Sí. Fibra de la buena. Que no. Que no me refiero al kiwi que me tomo todas las mañanas con propósitos bastante adivinables, la verdad. Ni a las espinacas que me trae mi madre en tupper por aquello de: “Hija, es que además de fibra tienen mucho hierro y tú has sido siempre mucho de anemias”. Más maja mi madre…

No sé cómo explicarle que lo de la anemia no lo arreglamos con cuatro espinacas; que es una cuestión de que tengo una señora regla todos los meses que me desangra viva a lo Matanza de Texas. ¡Bienvenidas espinacas, anyway!

Ni me refiero a las piernas fibraDAS de tanto running y mis bracicos de abueleta con columpio (mi sobrina a las alas de murciélago de los brazos las llama “los columpios” por lo que se mueven. ¡Ya le hará menos gracia dentro de unos años!) que intento fibrar a base de hacer pesas con dos tetabricks de avena. Sí, pesas no tengo. (Nota para mí misma: Ir a Decathlon. Comprar pesas).

Me refiero a que vino un señor de Yoigo el otro día a instalarme la fibra telefónica y el que casi se instala fue él. Miedo me daba pensar que había venido con cepillo de dientes. ¡Casi cuatro horas echó en mi casa!

Y por si os he creado alguna duda: No. No tengo uno de esas casas con ala norte y ala sur. Tengo un pisito corriente y moliente y por lo visto con dificultades pasa-cable en lo que a fibra se refiere. Estuve a un tris de ofrecerle que se quedara a cenar. ¡Que se hicieron las nueve de la noche y a la criatura se la veía hambrienta!

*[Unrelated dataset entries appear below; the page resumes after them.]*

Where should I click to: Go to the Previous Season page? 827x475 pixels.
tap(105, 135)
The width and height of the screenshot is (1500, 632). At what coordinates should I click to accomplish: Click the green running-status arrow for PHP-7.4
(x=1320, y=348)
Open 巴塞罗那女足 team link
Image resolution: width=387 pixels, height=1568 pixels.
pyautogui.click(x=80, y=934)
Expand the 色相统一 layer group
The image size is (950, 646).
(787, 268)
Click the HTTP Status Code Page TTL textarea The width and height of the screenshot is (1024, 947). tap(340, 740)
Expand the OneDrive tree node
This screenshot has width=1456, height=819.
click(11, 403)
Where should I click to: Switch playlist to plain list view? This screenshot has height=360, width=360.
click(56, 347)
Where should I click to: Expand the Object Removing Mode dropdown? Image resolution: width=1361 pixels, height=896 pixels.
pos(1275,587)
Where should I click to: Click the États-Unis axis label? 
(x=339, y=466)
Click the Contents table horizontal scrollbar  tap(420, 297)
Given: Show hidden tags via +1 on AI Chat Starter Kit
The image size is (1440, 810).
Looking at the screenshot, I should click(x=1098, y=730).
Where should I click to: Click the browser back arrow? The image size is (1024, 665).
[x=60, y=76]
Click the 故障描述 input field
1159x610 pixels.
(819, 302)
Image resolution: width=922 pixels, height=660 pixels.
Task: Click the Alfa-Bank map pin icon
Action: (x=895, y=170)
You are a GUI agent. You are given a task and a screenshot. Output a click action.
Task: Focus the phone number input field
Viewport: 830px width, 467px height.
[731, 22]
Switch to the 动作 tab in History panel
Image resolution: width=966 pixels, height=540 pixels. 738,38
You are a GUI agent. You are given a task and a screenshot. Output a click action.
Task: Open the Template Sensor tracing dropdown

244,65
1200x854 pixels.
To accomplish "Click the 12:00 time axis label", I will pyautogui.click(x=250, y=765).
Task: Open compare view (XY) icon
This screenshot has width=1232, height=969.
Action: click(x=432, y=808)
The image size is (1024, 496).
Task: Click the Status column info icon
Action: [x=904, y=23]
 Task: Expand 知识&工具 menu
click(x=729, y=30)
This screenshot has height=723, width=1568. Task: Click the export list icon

El drama de poner la fibra no es ni la cantidad de horas que un desconocido se te instala en casa ni la banda sonora que se produce “Tira del cable. Despacio. Tira. Vuelve a tirar. Para”. No. ¡Qué va! El verdadero drama fue vaciar todo el armario del comedor para poder moverlo.

Si es que nosotros cuando nos ‘ajuntamos’ compramos el mueble más grande que encontramos para el salón, total ¡como lo debíamos todo! Pues no iba a ir de unos miles de las antiguas pesetas sumadas al hipotecón de turno.

Vaciar el armario. Con todo su interior. Ese ajuar que me persigue sin fin. Esa cubertería de los domingos. ¿A mí? Que compro las ensaladas hechas de Mercadona y me las como con el tenedor de plástico que traen. ¡Esas mantelerías! ¿A mí? Pero si yo no uso mantel. Si hacemos todas las comidas en la cocina con su hule antimanchas. Y copas y más copas, toda una cristalería ¿para qué? Si yo con dos copas de vino y un vaso de cubata, ya hago.

Pues todo eso está ahora mismo en ristre en el cuarto de al lado del salón. Estoy pensando si vuelve a su guarida. O lo vendo. O lo doy. O lo regalo. Yo qué sé. Es que a mí esto del ajuar me suena a ‘dote’. Porque vaya, mi marido como ajuar trajo cuatro calzoncillos y seis calcetines. ¡y para de contar! Y yo tengo mantelerías para cubrir el Campo del Barça y toda la gradería.

Sea como fuere: que ya tengo fibra, estoy fibrada y como kiwis. Si esto no es una oda a la fibra ¿Qué lo es?

Ahora a disfrutarla. Mira… ¡que igual lo celebro estrenando alguna copa de la cristalería! ¿Lo he dicho en voz alta? Aysss. Que me parece a mí que el ajuar se queda.

Besos. Feliz semana. Por favor, que alguien más me diga que tiene ‘ajuar’ ochentero en casa!!!